Comme on n’a pas tous les jours l’occasion de rire un peu, profitons-en, puisque ça ne sortira pas d’ici. Depuis que Michel Audiard a immortalisé la formule, vous savez que « les cons, ça ose tout, c’est même à ça qu’on les reconnaît ». Vérification expérimentale dans l’éprouvette horlogère : non seulement, ils osent tout, mais ils ont du temps à perdre…


Regardez attentivement ces trois dessins publiés récemment par Business Montres (ci-dessous) : nos lecteurs réguliers auront reconnu trois des images mises en ligne la semaine dernière dans notre Watch Comedy Club (26 août), page satirique qui fustige – par amour, bien sûr : Castigat ridendo mores – certains comportements de nos élites horlogères contemporaines. Peu importe l’ordre dans lequel on les découvre : ils sont très explicites et parfaitement autonomes les uns par rapport aux autres. On pourrait même ajouter que leur contenu – les phrases qui légendent ces dessins – fait relativement consensus au sein de la communauté horlogère, y compris chez ceux qui pourraient se sentir visés…

Maintenant, si vous les examinez de près, avec la méfiante attention d’un psychopathe complotiste, avec la vigilance maniaque d’un délirant capable de débusquer le sens caché qu’il imagine derrière chaque mot et la diabolique logique paranoïaque qui lui fait conclure qu’il se dessine, là, derrière les personnages, dans l’ombre bruissante de ces phrases, une attaque personnelle contre sa suffisance, seriez-vous capables de comprendre autre chose que la désignation de…

• Tout « horloger en jeans et en baskets » qui aurait quelques responsabilités dans l’industrie des montres [on en compte quelques dizaines, du jeune trenta au sexa toujours vert]

• Tout manager horloger qui se prendrait aussi pour un « gourou de l’horlogerie » et qui aurait des prétentions à nous faire partager sa vision du monde et ses préconisations managériales [on en compte autant de dizaines tellement il y a en ce moment de « consultants » en pilotage stratégique au chômage]

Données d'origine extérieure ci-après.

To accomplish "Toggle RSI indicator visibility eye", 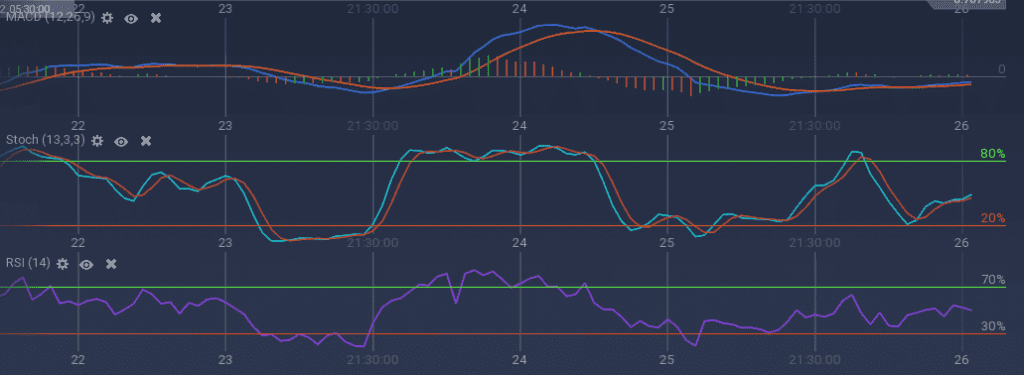I will (87, 264).
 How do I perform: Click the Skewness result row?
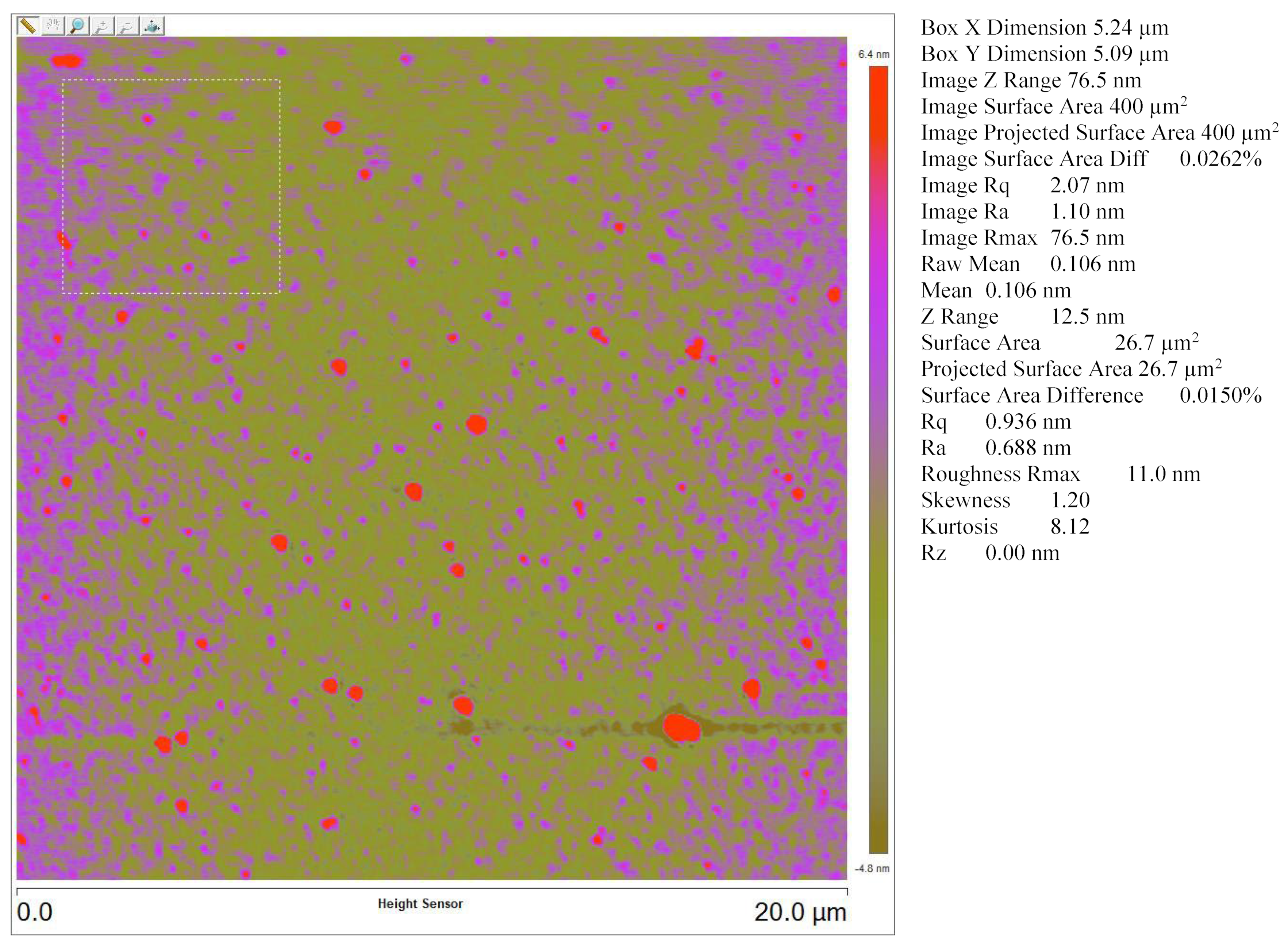tap(1004, 501)
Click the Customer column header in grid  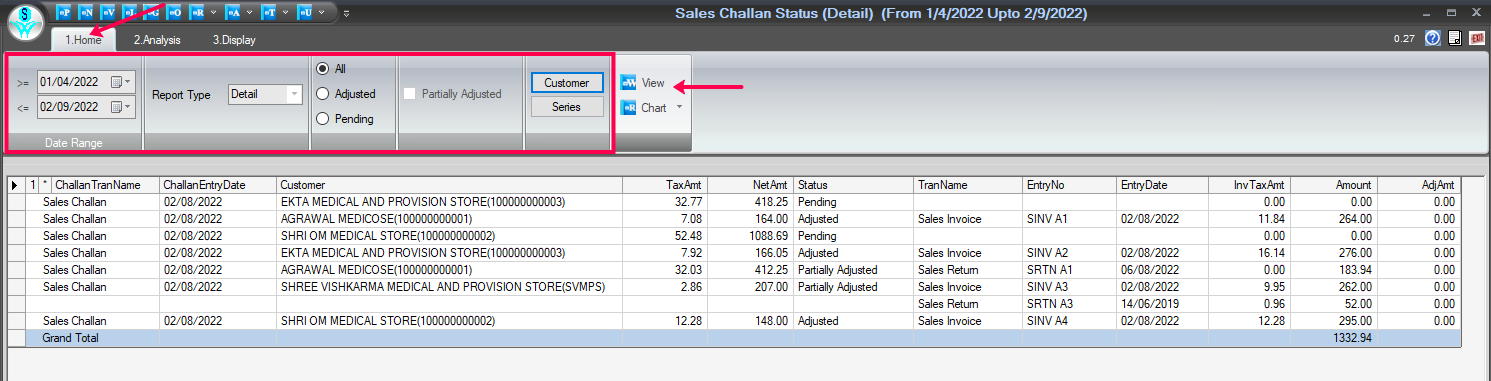click(449, 185)
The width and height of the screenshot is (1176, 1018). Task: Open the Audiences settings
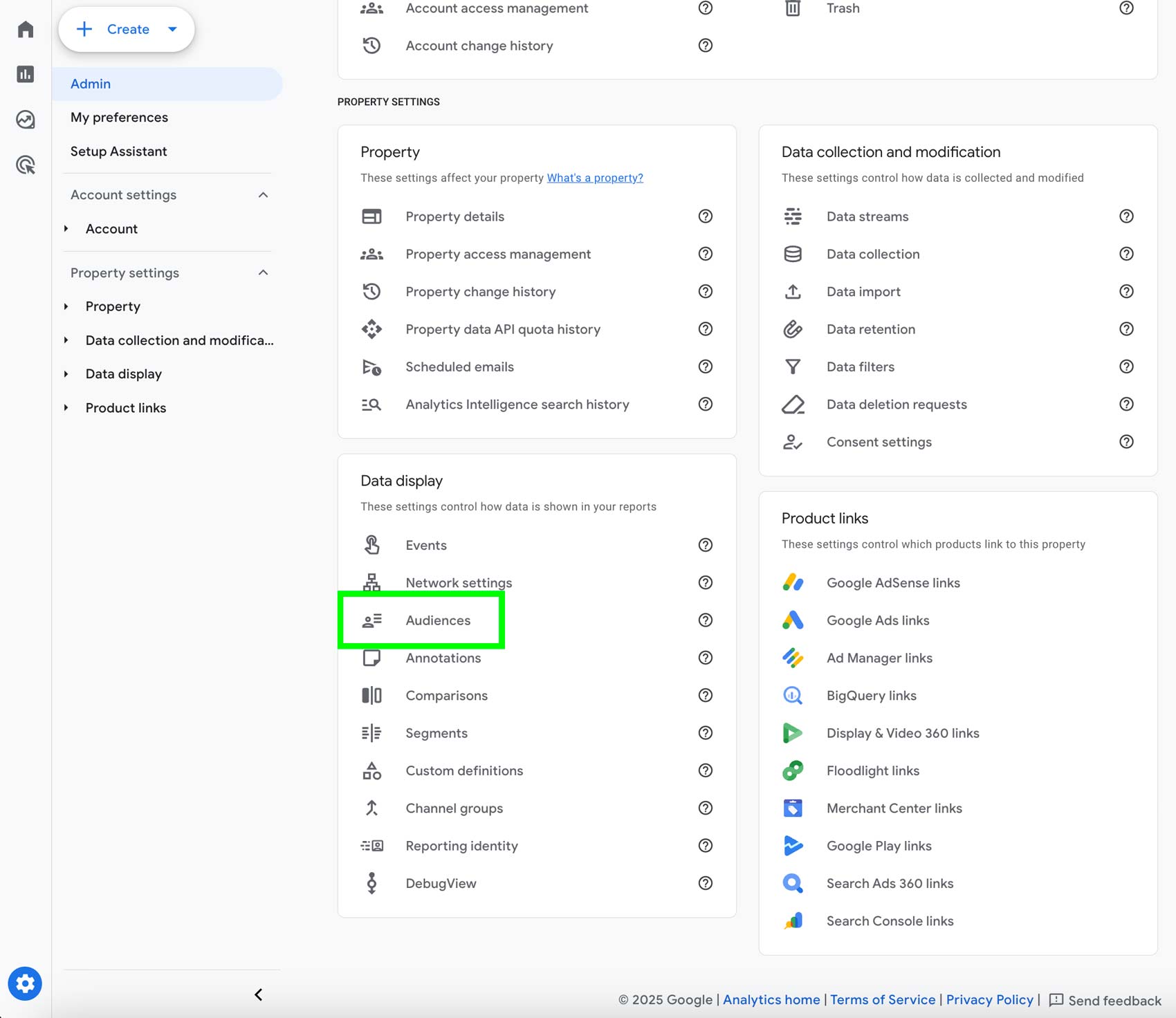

• Tout dirigeant horloger qui parlerait fréquemment de « casser les codes » , de tourner la page d'un passé compassé et révolu, de renverser l'échiquier, de penser out of the box, de disrupter les structures vermoulues de l’industrie des montres ou d’en « repousser les frontières » – lesquelles n’ont jamais été balisées après quatre siècles et demi d'inventivité dans les beaux-arts de la montre [on ajoute ici quelques autres dizaines de cas, sinon une ou deux centaines, tellement ce discours rupturiste est à la mode]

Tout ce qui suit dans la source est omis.